Re: Out of order clock values when tracing scheduling events


Yonghong Song
 

Just a wild guess. Could it be due to subsequent bpf invocations are not in
the same cpu? The previous  invocation reads timestamp in one cpu,
and the next invocation gets timestamp in a different cpu.
If two cpus are not sync'ing their cpu's perfectly, you may get an issue?
If there is an update (e.g., NTP), different cpu may have different pace of
adjustment, could this contribute the temporary timestamp divergence?

On Mon, Jul 24, 2017 at 7:43 AM, Nair, Reena via iovisor-dev <iovisor-dev@...> wrote:


Hi,


I am running the program on bare metal, Ubuntu 16.04.2 LTS, kernel version: 4.8.0-40800-generic. I addressed the following suggestions:


  1. - The time between your bpf_ktime_get_ns() and your tsp.update() is
    not instantaneous.   - Changed
  2. Replaced BPF_HASH with PERCPU_ARRAY
Still the problem persists...

Reena.







From: Alban Crequy <alban@...>
Sent: 24 July 2017 16:02:51
To: Nair, Reena
Cc: iovisor-dev@...
Subject: Re: [iovisor-dev] Out of order clock values when tracing scheduling events
 
Hi,

I have another issue with timestamps returned by bpf_ktime_get_ns()
but I am not sure I identified the root cause:
https://github.com/weaveworks/scope/issues/2650
Join GitHub today. GitHub is home to over 20 million developers working together to host and review code, manage projects, and build software together.
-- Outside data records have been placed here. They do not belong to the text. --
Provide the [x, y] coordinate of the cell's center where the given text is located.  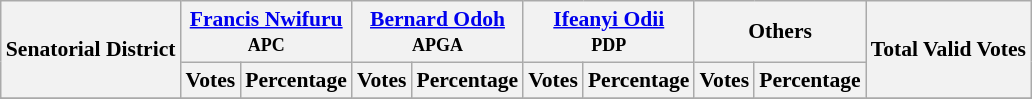
Ifeanyi OdiiPDP [608, 32]
Bernard OdohAPGA [438, 32]
Senatorial District [91, 50]
Total Valid Votes [948, 50]
Others [780, 32]
Francis NwifuruAPC [266, 32]
Scan for the cell matching the given text and deliver its [X, Y] coordinate at center. 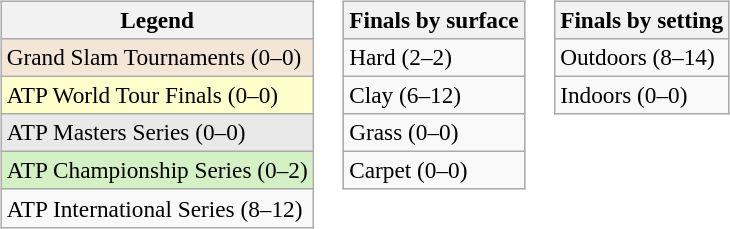
Grand Slam Tournaments (0–0) [157, 57]
Grass (0–0) [434, 133]
Indoors (0–0) [642, 95]
Finals by setting [642, 20]
Finals by surface [434, 20]
Clay (6–12) [434, 95]
Hard (2–2) [434, 57]
Legend [157, 20]
ATP World Tour Finals (0–0) [157, 95]
Carpet (0–0) [434, 171]
Outdoors (8–14) [642, 57]
ATP Masters Series (0–0) [157, 133]
ATP Championship Series (0–2) [157, 171]
ATP International Series (8–12) [157, 208]
Pinpoint the cell where the given text exists, returning its [x, y] midpoint coordinate. 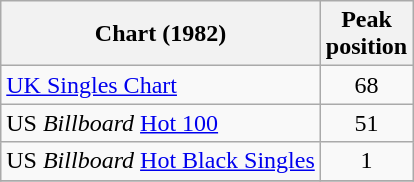
51 [366, 123]
US Billboard Hot 100 [161, 123]
Peakposition [366, 34]
68 [366, 85]
UK Singles Chart [161, 85]
1 [366, 161]
Chart (1982) [161, 34]
US Billboard Hot Black Singles [161, 161]
Output the (x, y) coordinate of the center of the cell containing the given text.  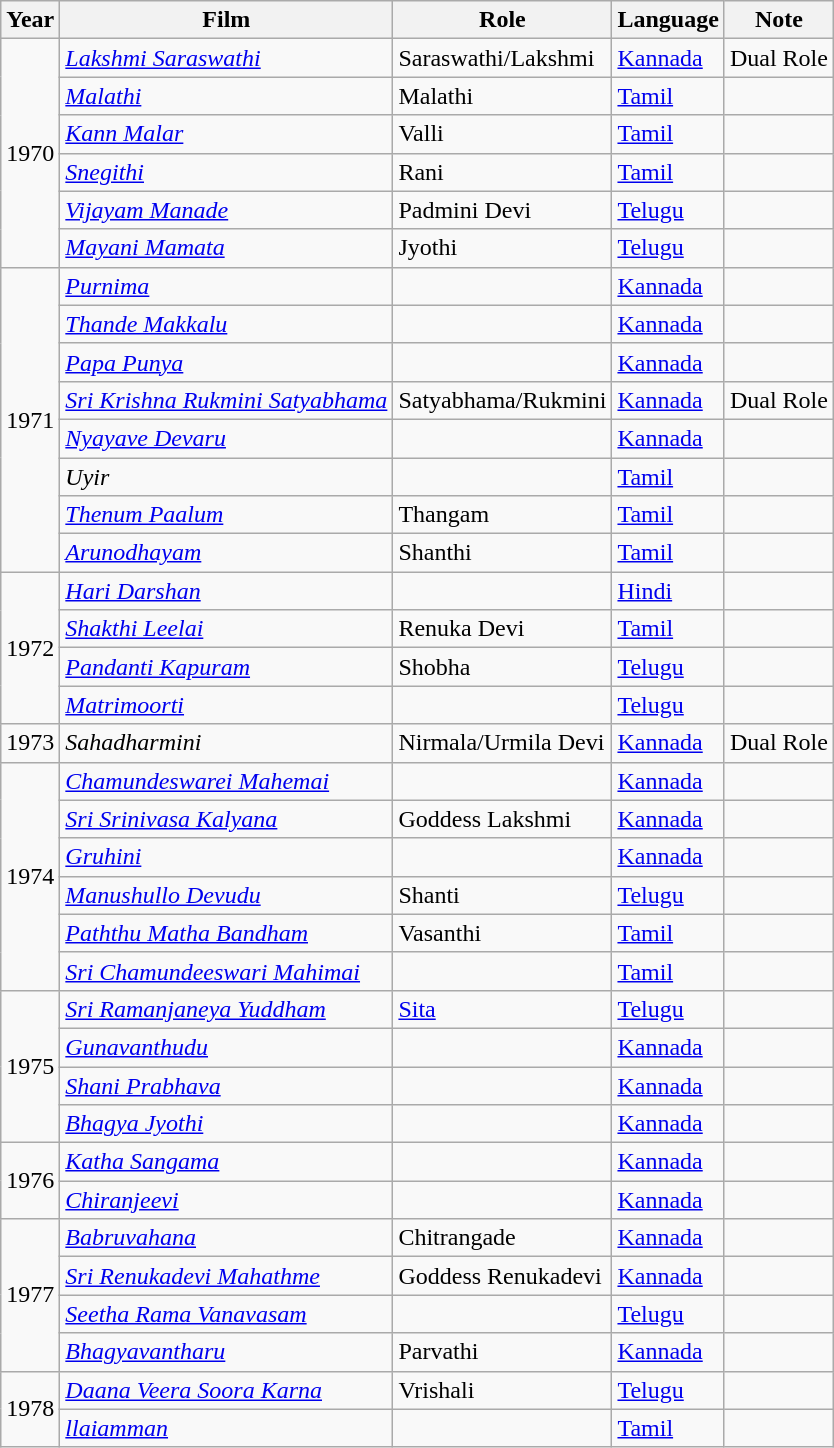
Sri Krishna Rukmini Satyabhama (226, 400)
Role (502, 20)
Sahadharmini (226, 743)
Valli (502, 134)
Parvathi (502, 1352)
Sita (502, 1009)
Note (778, 20)
Gruhini (226, 857)
1972 (30, 648)
Arunodhayam (226, 553)
Matrimoorti (226, 705)
Jyothi (502, 248)
Paththu Matha Bandham (226, 933)
Snegithi (226, 172)
Bhagya Jyothi (226, 1124)
Katha Sangama (226, 1162)
Thangam (502, 515)
1974 (30, 876)
Sri Ramanjaneya Yuddham (226, 1009)
llaiamman (226, 1428)
1977 (30, 1295)
1978 (30, 1409)
Rani (502, 172)
Mayani Mamata (226, 248)
Shanthi (502, 553)
Daana Veera Soora Karna (226, 1390)
Padmini Devi (502, 210)
Manushullo Devudu (226, 895)
Language (668, 20)
1971 (30, 419)
Shani Prabhava (226, 1085)
1973 (30, 743)
Chiranjeevi (226, 1200)
1975 (30, 1066)
Year (30, 20)
Hindi (668, 591)
Hari Darshan (226, 591)
Vasanthi (502, 933)
Sri Srinivasa Kalyana (226, 819)
Renuka Devi (502, 629)
Purnima (226, 286)
Lakshmi Saraswathi (226, 58)
Seetha Rama Vanavasam (226, 1314)
Shakthi Leelai (226, 629)
Shobha (502, 667)
Satyabhama/Rukmini (502, 400)
Nirmala/Urmila Devi (502, 743)
Gunavanthudu (226, 1047)
Goddess Lakshmi (502, 819)
1970 (30, 153)
Sri Renukadevi Mahathme (226, 1276)
Goddess Renukadevi (502, 1276)
Papa Punya (226, 362)
Saraswathi/Lakshmi (502, 58)
Shanti (502, 895)
Bhagyavantharu (226, 1352)
Pandanti Kapuram (226, 667)
Nyayave Devaru (226, 438)
Thande Makkalu (226, 324)
Vrishali (502, 1390)
Uyir (226, 477)
1976 (30, 1181)
Sri Chamundeeswari Mahimai (226, 971)
Kann Malar (226, 134)
Film (226, 20)
Chitrangade (502, 1238)
Vijayam Manade (226, 210)
Chamundeswarei Mahemai (226, 781)
Thenum Paalum (226, 515)
Babruvahana (226, 1238)
Find where the given text appears and provide that cell's center as [X, Y] coordinate. 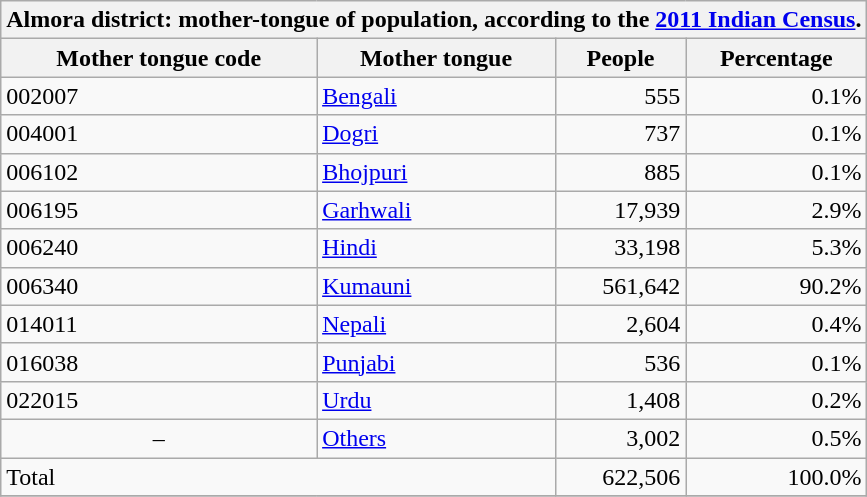
536 [620, 362]
006240 [159, 248]
Mother tongue [436, 58]
014011 [159, 324]
90.2% [776, 286]
Bengali [436, 96]
People [620, 58]
622,506 [620, 477]
33,198 [620, 248]
006102 [159, 172]
Nepali [436, 324]
555 [620, 96]
Urdu [436, 400]
Bhojpuri [436, 172]
Dogri [436, 134]
016038 [159, 362]
100.0% [776, 477]
002007 [159, 96]
0.4% [776, 324]
Mother tongue code [159, 58]
0.5% [776, 438]
3,002 [620, 438]
004001 [159, 134]
Total [278, 477]
17,939 [620, 210]
Almora district: mother-tongue of population, according to the 2011 Indian Census. [434, 20]
006340 [159, 286]
2,604 [620, 324]
022015 [159, 400]
885 [620, 172]
Kumauni [436, 286]
Garhwali [436, 210]
561,642 [620, 286]
006195 [159, 210]
Others [436, 438]
5.3% [776, 248]
0.2% [776, 400]
1,408 [620, 400]
Percentage [776, 58]
– [159, 438]
Hindi [436, 248]
737 [620, 134]
Punjabi [436, 362]
2.9% [776, 210]
Identify which cell holds the provided text, then report its [X, Y] central coordinate. 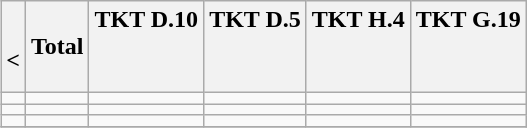
< [14, 47]
Total [57, 47]
TKT D.10 [146, 47]
TKT D.5 [256, 47]
TKT H.4 [358, 47]
TKT G.19 [468, 47]
Extract the [x, y] coordinate from the center of the cell holding the provided text.  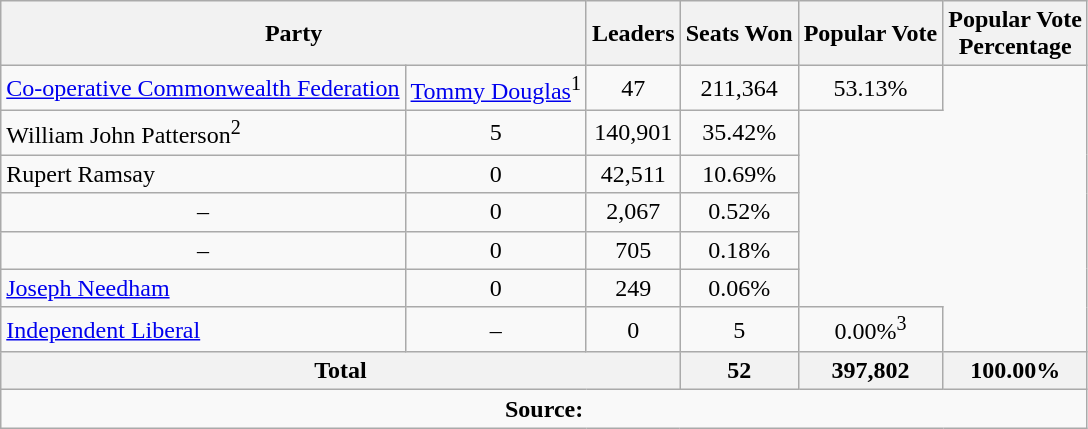
Party [294, 34]
397,802 [870, 371]
Popular VotePercentage [1016, 34]
53.13% [870, 88]
705 [633, 250]
211,364 [739, 88]
Source: [544, 409]
Rupert Ramsay [203, 174]
Leaders [633, 34]
Total [340, 371]
0.06% [739, 288]
249 [633, 288]
Joseph Needham [203, 288]
2,067 [633, 212]
10.69% [739, 174]
Co-operative Commonwealth Federation [203, 88]
Seats Won [739, 34]
Popular Vote [870, 34]
0.52% [739, 212]
52 [739, 371]
0.00%3 [870, 330]
100.00% [1016, 371]
47 [633, 88]
35.42% [739, 132]
William John Patterson2 [203, 132]
42,511 [633, 174]
Tommy Douglas1 [496, 88]
0.18% [739, 250]
140,901 [633, 132]
Independent Liberal [203, 330]
Return the [x, y] coordinate for the center point of the cell that contains the specified text.  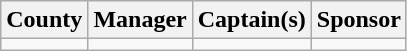
Manager [140, 20]
County [44, 20]
Captain(s) [252, 20]
Sponsor [358, 20]
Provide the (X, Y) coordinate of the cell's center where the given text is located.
I have a few questions that might help to understand:

- Does the issue happen when you use a percpu map?
https://github.com/iovisor/bcc/blob/master/docs/reference_guide.md#7-bpf_percpu_array
bcc - BCC - Tools for BPF-based Linux IO analysis, networking, monitoring, and more



- Do you test on bare metal or on some kind of VM such as on EC2, GCE
or VirtualBox?

My problem does not happen on bare metal, only in virtualized
environments. I noticed that one BPF function can take more than 100ms
in virtualized environments, presumably because the hypervisor
schedule the CPU to another VM. I took two timestamps with
bpf_ktime_get_ns() in the same BPF function and I check the
difference. On bare metal, I have not noticed this kind of variable
time of execution.

- The time between your bpf_ktime_get_ns() and your tsp.update() is
not instantaneous. Another CPU might execute the BPF function
concurrently and finish faster than the first CPU. I have not observed
this kind of issues in practice on bare metal but I have seen that on
GCE.

- I noticed this worrying comment in __ktime_get_fast_ns (code behind
bpf_ktime_get_ns()):
"other CPUs are likely to be able observe [time going backward]"
https://github.com/torvalds/linux/blob/174ddfd5dfbfc2d91a45332f809977050ac3fdc5/kernel/time/timekeeping.c#L386-L388
linux - Linux kernel source tree


I don't understand the full details.

- Which kernel version and which Linux distribution do you use? There
was a kernel bug that caused timestamps to be wrong:
See https://github.com/weaveworks/scope/issues/2334#issue-214111575:
There is a kernel bug introduced by torvalds/linux@27727df (see bcc's report) that makes timestamps be wrong and results in messages like this in scope's logs: <probe> ERRO: 2017/03/13 12:33:19.623...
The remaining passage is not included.